*** Supplied records ***

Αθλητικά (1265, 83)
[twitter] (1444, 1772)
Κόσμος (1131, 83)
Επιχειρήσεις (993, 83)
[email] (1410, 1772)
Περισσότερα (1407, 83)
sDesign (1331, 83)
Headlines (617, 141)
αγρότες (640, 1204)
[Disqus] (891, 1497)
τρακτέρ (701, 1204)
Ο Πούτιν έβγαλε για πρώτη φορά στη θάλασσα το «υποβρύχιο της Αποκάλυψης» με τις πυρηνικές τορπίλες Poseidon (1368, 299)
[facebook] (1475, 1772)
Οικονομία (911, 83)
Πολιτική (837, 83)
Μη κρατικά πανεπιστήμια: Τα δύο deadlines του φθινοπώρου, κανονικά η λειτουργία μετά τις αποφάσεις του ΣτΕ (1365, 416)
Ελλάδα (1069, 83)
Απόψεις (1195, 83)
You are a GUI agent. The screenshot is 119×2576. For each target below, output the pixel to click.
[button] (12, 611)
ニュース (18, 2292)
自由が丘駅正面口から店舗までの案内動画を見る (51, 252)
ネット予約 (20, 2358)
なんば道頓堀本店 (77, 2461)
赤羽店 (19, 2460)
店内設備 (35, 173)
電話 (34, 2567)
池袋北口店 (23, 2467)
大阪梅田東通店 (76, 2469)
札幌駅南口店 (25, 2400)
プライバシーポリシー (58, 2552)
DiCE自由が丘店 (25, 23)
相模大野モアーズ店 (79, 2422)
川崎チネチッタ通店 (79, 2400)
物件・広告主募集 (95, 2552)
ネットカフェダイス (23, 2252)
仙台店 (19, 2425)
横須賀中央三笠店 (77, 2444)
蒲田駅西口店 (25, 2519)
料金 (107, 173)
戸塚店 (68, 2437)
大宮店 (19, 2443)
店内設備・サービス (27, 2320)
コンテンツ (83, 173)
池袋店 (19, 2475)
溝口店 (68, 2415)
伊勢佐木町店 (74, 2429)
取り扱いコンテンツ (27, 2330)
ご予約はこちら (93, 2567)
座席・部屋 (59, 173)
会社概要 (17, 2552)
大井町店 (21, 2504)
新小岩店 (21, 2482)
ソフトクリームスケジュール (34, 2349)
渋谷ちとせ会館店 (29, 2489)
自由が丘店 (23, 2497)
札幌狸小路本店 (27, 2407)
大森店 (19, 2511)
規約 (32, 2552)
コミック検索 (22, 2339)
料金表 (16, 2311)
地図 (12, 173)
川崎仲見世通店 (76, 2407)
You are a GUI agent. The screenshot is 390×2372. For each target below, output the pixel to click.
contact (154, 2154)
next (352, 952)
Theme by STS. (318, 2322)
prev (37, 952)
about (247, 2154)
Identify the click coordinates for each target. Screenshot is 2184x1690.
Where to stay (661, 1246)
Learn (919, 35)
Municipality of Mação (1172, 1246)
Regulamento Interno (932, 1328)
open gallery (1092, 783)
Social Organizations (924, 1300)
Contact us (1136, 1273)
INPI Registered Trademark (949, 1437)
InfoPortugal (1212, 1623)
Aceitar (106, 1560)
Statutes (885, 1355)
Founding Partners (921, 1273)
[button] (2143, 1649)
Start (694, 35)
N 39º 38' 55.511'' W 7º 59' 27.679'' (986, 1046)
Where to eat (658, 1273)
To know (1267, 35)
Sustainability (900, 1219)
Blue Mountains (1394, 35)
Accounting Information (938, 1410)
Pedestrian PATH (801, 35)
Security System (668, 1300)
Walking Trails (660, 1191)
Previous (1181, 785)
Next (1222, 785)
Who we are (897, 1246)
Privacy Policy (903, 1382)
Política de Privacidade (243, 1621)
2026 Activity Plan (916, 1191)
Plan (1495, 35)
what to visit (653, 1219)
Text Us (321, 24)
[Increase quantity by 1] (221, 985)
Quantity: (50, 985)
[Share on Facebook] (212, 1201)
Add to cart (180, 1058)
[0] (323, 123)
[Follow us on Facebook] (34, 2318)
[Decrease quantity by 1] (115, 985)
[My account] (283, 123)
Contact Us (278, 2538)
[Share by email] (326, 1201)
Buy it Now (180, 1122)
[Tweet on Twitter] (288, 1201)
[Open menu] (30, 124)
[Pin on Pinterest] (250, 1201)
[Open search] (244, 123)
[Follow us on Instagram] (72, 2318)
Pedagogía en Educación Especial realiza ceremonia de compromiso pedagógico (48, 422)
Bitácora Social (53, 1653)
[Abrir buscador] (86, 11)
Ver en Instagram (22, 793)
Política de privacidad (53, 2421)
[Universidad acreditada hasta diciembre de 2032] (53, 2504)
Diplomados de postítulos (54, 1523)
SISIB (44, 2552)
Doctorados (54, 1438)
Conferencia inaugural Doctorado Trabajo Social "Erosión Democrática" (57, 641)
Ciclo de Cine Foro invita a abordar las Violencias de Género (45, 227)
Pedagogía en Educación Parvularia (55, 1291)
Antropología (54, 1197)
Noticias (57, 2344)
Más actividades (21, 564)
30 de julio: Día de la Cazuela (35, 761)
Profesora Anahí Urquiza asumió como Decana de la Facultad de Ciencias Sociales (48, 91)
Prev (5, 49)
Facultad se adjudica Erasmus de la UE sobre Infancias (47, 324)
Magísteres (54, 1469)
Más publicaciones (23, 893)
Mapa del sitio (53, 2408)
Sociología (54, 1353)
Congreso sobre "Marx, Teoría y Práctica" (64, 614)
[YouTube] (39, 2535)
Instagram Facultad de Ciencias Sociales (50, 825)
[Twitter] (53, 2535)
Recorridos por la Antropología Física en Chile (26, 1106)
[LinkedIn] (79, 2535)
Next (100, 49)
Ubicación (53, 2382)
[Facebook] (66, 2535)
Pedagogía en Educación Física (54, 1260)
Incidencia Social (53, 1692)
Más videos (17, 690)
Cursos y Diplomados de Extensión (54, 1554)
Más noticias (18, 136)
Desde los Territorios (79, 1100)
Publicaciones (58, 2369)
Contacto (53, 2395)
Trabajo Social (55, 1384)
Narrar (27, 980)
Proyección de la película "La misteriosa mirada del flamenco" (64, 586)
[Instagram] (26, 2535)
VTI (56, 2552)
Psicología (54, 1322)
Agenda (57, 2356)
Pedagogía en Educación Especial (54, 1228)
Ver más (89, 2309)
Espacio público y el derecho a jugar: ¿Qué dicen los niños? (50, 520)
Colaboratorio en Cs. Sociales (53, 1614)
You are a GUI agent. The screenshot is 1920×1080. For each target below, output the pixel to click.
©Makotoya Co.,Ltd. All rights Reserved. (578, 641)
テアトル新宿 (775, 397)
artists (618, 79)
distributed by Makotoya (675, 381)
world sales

***

== Description of the task ==
Filter this listing and copy only the lines holding the word "click".

== Solution for this task ==
You are a GUI agent. The screenshot is 119×2576. For each target below, output the pixel to click.
You are a GUI agent. The screenshot is 390×2372. For each target below, output the pixel to click.
Identify the click coordinates for each target. Screenshot is 2184x1690.
You are a GUI agent. The screenshot is 1920×1080. For each target below, output the pixel to click.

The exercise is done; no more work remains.